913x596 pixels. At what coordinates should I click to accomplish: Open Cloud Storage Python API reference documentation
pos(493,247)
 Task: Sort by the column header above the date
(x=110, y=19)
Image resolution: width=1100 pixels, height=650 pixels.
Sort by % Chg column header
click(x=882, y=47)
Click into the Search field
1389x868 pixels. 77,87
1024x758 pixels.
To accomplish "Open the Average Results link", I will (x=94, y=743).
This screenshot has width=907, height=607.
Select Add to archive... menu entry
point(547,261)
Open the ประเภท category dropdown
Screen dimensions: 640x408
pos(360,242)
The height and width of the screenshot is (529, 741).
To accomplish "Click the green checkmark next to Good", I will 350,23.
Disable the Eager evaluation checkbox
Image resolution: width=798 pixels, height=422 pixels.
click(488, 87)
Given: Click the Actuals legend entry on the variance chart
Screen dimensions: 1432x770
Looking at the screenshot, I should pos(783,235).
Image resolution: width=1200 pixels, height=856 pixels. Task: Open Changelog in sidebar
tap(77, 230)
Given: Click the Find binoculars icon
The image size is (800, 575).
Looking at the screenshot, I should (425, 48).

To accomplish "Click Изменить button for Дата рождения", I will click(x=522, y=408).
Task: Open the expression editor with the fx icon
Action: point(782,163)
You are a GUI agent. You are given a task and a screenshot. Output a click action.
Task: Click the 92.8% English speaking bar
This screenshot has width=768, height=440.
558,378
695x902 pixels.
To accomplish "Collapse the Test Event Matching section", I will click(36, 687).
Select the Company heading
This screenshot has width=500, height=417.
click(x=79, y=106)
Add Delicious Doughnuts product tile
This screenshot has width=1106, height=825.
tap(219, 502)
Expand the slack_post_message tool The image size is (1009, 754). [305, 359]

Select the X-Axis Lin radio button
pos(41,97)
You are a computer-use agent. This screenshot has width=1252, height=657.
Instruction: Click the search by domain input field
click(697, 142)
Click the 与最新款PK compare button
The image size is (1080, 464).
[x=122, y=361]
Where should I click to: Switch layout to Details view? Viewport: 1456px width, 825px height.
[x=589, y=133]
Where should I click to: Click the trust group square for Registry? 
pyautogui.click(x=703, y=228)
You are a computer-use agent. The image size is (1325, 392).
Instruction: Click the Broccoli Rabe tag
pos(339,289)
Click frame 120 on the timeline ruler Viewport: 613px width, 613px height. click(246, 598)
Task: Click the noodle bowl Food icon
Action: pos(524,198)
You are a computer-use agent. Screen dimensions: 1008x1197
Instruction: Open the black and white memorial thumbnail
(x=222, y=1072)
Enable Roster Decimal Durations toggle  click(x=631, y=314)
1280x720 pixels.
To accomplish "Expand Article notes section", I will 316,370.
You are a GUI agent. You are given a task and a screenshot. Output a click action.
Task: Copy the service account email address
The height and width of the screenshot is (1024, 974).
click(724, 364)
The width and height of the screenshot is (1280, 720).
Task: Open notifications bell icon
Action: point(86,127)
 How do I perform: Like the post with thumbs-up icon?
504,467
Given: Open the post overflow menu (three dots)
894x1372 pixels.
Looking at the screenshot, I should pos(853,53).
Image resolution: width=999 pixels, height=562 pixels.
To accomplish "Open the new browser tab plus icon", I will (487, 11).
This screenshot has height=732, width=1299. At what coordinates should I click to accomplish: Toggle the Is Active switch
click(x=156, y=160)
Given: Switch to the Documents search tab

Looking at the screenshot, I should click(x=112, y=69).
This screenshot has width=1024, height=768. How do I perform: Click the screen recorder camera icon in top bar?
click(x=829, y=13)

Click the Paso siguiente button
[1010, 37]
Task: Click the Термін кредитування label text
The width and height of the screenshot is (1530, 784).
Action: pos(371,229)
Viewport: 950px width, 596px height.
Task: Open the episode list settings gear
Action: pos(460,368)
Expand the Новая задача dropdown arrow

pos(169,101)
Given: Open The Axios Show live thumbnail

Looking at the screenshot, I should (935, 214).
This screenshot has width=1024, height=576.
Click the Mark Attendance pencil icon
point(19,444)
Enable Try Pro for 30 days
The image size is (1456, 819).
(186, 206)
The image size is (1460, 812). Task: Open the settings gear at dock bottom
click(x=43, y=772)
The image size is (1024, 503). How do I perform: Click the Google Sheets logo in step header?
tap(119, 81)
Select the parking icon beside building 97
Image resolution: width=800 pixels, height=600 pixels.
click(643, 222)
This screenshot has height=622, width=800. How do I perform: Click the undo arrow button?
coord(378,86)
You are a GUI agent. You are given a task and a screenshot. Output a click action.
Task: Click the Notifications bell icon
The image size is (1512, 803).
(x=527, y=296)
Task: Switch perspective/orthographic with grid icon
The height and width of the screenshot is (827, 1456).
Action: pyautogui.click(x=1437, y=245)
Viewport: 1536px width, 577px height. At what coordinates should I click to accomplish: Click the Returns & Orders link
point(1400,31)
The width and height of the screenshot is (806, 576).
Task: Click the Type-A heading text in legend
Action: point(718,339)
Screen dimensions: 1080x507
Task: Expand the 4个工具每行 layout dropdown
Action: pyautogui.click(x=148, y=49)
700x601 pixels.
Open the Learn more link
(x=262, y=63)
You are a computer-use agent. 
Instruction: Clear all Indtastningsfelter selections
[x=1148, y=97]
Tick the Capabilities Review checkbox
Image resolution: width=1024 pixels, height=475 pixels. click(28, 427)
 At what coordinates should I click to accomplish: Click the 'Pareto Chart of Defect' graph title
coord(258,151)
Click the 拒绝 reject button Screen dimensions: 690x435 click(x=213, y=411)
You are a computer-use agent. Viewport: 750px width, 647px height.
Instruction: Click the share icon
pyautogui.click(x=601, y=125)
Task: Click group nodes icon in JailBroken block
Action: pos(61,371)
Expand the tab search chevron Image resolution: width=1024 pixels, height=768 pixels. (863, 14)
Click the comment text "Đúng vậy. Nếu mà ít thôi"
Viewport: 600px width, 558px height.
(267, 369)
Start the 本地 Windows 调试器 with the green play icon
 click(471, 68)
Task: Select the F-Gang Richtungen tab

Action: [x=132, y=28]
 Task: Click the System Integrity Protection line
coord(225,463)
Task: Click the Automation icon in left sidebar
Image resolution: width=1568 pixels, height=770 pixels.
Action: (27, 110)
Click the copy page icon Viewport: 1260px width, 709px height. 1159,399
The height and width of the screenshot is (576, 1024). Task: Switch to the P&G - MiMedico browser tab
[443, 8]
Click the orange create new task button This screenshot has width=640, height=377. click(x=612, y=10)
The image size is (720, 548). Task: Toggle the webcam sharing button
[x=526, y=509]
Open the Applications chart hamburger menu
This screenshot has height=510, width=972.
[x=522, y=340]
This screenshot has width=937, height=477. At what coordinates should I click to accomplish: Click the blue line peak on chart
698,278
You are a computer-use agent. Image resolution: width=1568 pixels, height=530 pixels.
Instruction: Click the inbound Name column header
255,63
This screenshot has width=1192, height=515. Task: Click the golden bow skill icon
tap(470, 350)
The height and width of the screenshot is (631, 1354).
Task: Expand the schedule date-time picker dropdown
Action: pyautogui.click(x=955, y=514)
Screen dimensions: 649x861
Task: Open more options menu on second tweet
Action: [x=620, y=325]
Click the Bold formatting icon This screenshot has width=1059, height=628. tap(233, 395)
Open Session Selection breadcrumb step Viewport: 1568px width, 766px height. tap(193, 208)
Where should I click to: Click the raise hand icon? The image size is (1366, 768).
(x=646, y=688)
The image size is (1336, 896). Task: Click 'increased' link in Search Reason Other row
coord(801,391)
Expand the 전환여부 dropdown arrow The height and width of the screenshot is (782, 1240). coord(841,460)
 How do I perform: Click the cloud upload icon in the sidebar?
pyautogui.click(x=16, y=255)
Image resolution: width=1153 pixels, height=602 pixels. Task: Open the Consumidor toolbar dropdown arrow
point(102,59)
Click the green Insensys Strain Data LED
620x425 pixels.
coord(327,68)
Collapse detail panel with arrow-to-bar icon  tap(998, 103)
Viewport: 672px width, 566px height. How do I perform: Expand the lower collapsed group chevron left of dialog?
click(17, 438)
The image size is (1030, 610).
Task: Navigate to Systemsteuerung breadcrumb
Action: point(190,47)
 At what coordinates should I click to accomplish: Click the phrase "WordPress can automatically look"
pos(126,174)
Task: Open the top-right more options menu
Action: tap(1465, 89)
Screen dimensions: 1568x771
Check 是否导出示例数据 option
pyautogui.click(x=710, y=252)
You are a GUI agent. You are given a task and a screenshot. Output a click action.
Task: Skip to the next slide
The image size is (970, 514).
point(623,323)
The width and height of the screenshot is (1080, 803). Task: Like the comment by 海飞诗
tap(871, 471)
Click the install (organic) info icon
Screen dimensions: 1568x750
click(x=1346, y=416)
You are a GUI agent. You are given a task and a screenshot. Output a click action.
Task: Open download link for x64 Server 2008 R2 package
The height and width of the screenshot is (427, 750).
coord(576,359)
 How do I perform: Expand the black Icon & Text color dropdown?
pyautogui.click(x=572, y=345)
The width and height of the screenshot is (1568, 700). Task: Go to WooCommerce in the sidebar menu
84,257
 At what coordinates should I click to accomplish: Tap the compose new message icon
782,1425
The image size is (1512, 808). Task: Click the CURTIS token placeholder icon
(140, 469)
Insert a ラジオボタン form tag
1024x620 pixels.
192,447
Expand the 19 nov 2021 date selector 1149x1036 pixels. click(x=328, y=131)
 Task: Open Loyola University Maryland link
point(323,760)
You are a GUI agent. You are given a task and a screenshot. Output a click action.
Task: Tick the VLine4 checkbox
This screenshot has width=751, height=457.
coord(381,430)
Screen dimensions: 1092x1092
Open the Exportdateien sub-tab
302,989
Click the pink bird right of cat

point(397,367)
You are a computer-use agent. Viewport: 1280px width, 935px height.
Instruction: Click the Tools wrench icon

DIRECTIONS FOR THIS TASK:
Give the number of lines that contain "computer" in the material above, with no other text.

TASK SOLUTION:
7